«Me regocijo en el hecho de que Dios sea Dios» (San Charles de Foucauld).
De todo corazón podemos hacer nuestras las palabras de san Charles de Foucauld: «¡Qué bueno que Dios sea Dios!». Esta constatación puede brotar de lo más profundo de nuestro corazón como una constante alabanza. Ya en el Antiguo Testamento, el rey David exclama: «Caigamos en manos del Señor, que es grande su misericordia.

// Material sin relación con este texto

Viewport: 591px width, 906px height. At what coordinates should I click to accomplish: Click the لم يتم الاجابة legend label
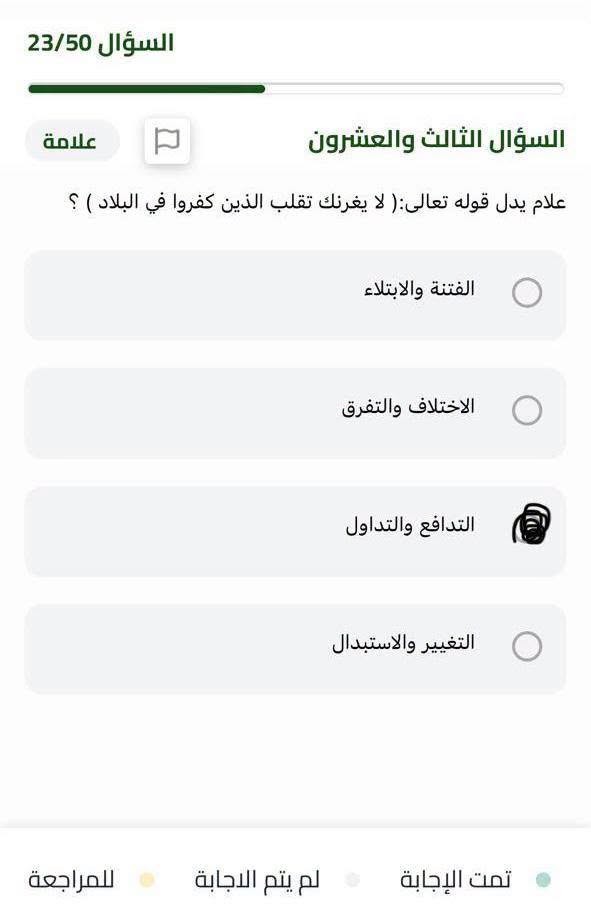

Prefiero no caer en manos de los hombres» (1Cro 21,13).
Estas palabras de David reflejan la experiencia de que a menudo no se halla compasión al caer en manos de los hombres, mientras que siempre podemos apelar a la misericordia de Dios.

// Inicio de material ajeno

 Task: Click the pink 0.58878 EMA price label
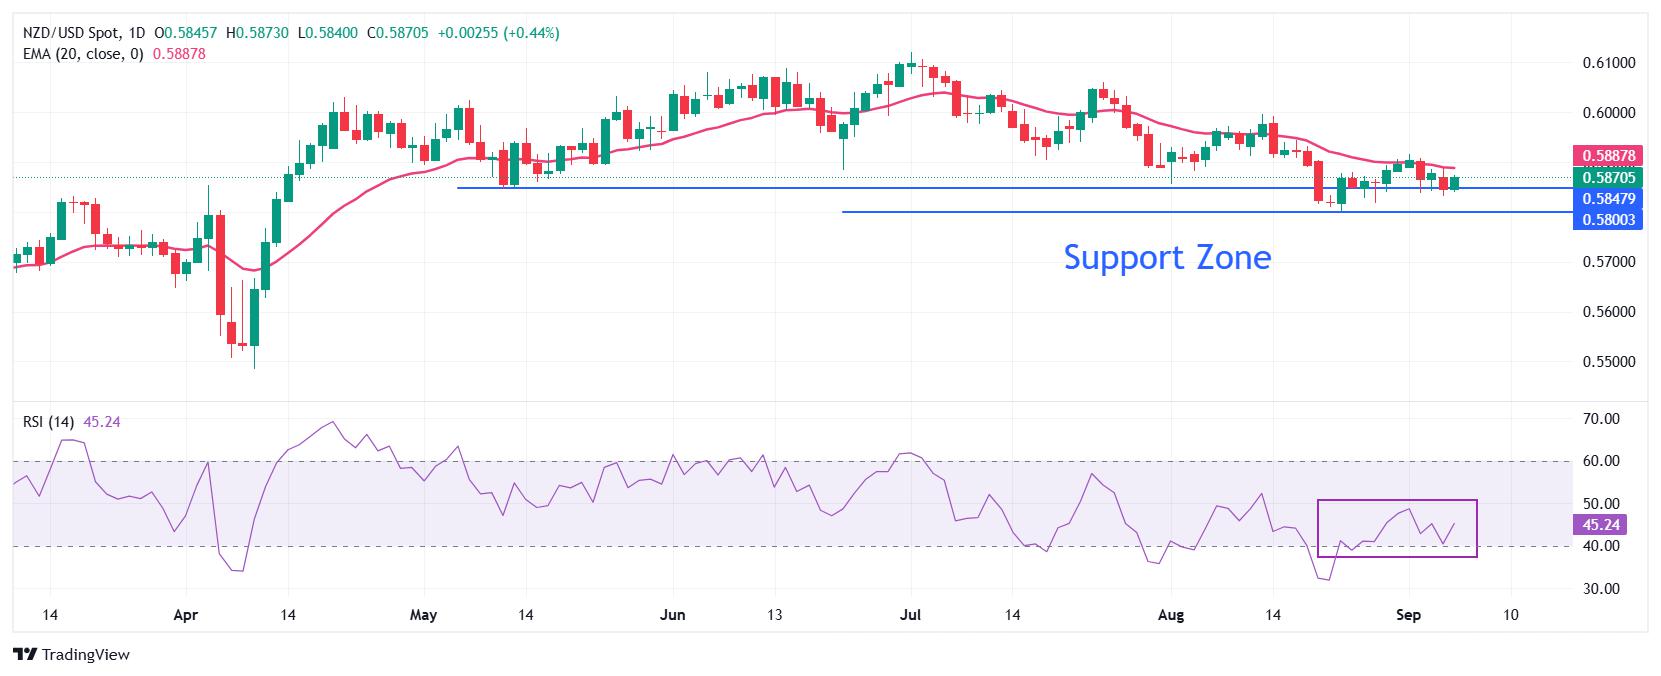pos(1609,156)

Pero no se trata sólo del contraste entre la misericordia que esperamos de Dios y la falta de misericordia que a menudo encontramos en los hombres. Antes bien, se trata de la alegría en Dios por ser como es y porque Él es inmutable. Nuestro Padre siempre actúa como Dios, siempre seguirá siendo Dios y nunca será otra cosa. Si nos fijamos a profundidad en nuestras propias experiencias, a menudo brotará del corazón una alabanza como ésta: “¡Qué bueno, oh Dios, que Tú seas Dios! Sin Ti, amado Padre, ¿adónde iríamos? Sin Ti todo carece de un verdadero sentido. Si no fuera por Ti y si Tú no fueras como eres, no podríamos ni querríamos vivir. ¡Tú eres nuestra vida!”

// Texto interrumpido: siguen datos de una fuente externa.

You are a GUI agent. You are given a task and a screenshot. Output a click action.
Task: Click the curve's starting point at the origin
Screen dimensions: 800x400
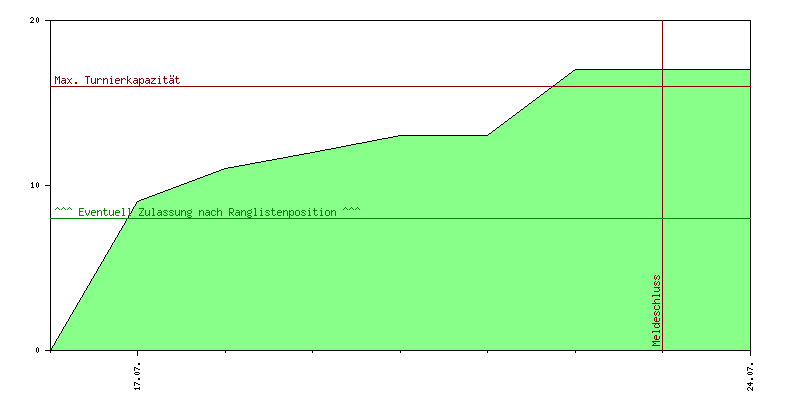(51, 350)
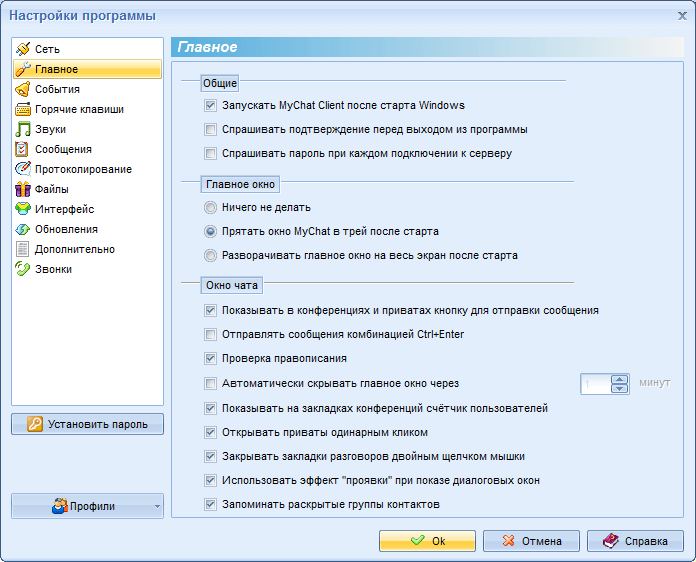Choose Разворачивать главное окно на весь экран
This screenshot has width=696, height=562.
pyautogui.click(x=210, y=255)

Así, nuestro corazón se regocija porque tenemos un Padre divino que está ahí para todos los hombres. ¡Que todos le reconozcan como Él es en verdad, porque esta alegría que expresa San Charles de Foucauld en la frase de hoy se ofrece a todos los hombres sin excepción! Entonces podremos vernos a los ojos unos a otros y cada uno sabrá que todo se lo debemos a nuestro Padre, y nos alegraremos juntos de que Dios sea nuestro Padre y de que Él sea como es.